WHAT TO DO: Reproduce every line of the material below without changing anything.

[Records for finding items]
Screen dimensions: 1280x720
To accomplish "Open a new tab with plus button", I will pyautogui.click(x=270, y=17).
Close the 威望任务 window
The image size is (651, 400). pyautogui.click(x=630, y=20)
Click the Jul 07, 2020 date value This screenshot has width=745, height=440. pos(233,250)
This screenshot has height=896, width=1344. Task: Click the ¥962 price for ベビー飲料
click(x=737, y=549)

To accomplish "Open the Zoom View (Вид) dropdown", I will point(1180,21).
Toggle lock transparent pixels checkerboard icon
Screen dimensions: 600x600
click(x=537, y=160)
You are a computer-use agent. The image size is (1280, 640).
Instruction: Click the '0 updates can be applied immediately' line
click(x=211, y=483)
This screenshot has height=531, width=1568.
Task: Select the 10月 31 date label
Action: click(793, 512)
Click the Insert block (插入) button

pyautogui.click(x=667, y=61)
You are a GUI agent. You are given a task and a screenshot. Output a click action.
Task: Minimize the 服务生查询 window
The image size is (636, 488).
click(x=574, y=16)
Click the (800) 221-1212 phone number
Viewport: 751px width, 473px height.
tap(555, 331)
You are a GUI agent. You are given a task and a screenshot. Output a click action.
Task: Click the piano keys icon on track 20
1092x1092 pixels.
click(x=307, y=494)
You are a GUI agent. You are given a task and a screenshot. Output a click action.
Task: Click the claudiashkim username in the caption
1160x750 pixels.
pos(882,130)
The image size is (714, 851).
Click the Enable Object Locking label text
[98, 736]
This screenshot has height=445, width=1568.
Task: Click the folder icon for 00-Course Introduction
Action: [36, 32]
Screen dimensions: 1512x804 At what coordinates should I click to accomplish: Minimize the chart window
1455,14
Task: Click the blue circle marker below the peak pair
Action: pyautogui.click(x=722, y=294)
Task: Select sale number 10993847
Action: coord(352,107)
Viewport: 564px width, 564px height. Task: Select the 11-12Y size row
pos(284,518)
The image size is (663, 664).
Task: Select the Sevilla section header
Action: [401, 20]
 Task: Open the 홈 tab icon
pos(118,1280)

EXERCISE SOLUTION:
Screen dimensions: 1280x720
To accomplish "Open a new tab with plus button", I will pyautogui.click(x=270, y=17).
Close the 威望任务 window
The image size is (651, 400). pyautogui.click(x=630, y=20)
Click the Jul 07, 2020 date value This screenshot has width=745, height=440. pos(233,250)
This screenshot has height=896, width=1344. Task: Click the ¥962 price for ベビー飲料
click(x=737, y=549)

To accomplish "Open the Zoom View (Вид) dropdown", I will point(1180,21).
Toggle lock transparent pixels checkerboard icon
Screen dimensions: 600x600
click(x=537, y=160)
You are a computer-use agent. The image size is (1280, 640).
Instruction: Click the '0 updates can be applied immediately' line
click(x=211, y=483)
This screenshot has height=531, width=1568.
Task: Select the 10月 31 date label
Action: click(793, 512)
Click the Insert block (插入) button

pyautogui.click(x=667, y=61)
You are a GUI agent. You are given a task and a screenshot. Output a click action.
Task: Minimize the 服务生查询 window
The image size is (636, 488).
click(x=574, y=16)
Click the (800) 221-1212 phone number
Viewport: 751px width, 473px height.
tap(555, 331)
You are a GUI agent. You are given a task and a screenshot. Output a click action.
Task: Click the piano keys icon on track 20
1092x1092 pixels.
click(x=307, y=494)
You are a GUI agent. You are given a task and a screenshot. Output a click action.
Task: Click the claudiashkim username in the caption
1160x750 pixels.
pos(882,130)
The image size is (714, 851).
Click the Enable Object Locking label text
[98, 736]
This screenshot has height=445, width=1568.
Task: Click the folder icon for 00-Course Introduction
Action: [36, 32]
Screen dimensions: 1512x804 At what coordinates should I click to accomplish: Minimize the chart window
1455,14
Task: Click the blue circle marker below the peak pair
Action: pyautogui.click(x=722, y=294)
Task: Select sale number 10993847
Action: coord(352,107)
Viewport: 564px width, 564px height. Task: Select the 11-12Y size row
pos(284,518)
The image size is (663, 664).
Task: Select the Sevilla section header
Action: [401, 20]
 Task: Open the 홈 tab icon
pos(118,1280)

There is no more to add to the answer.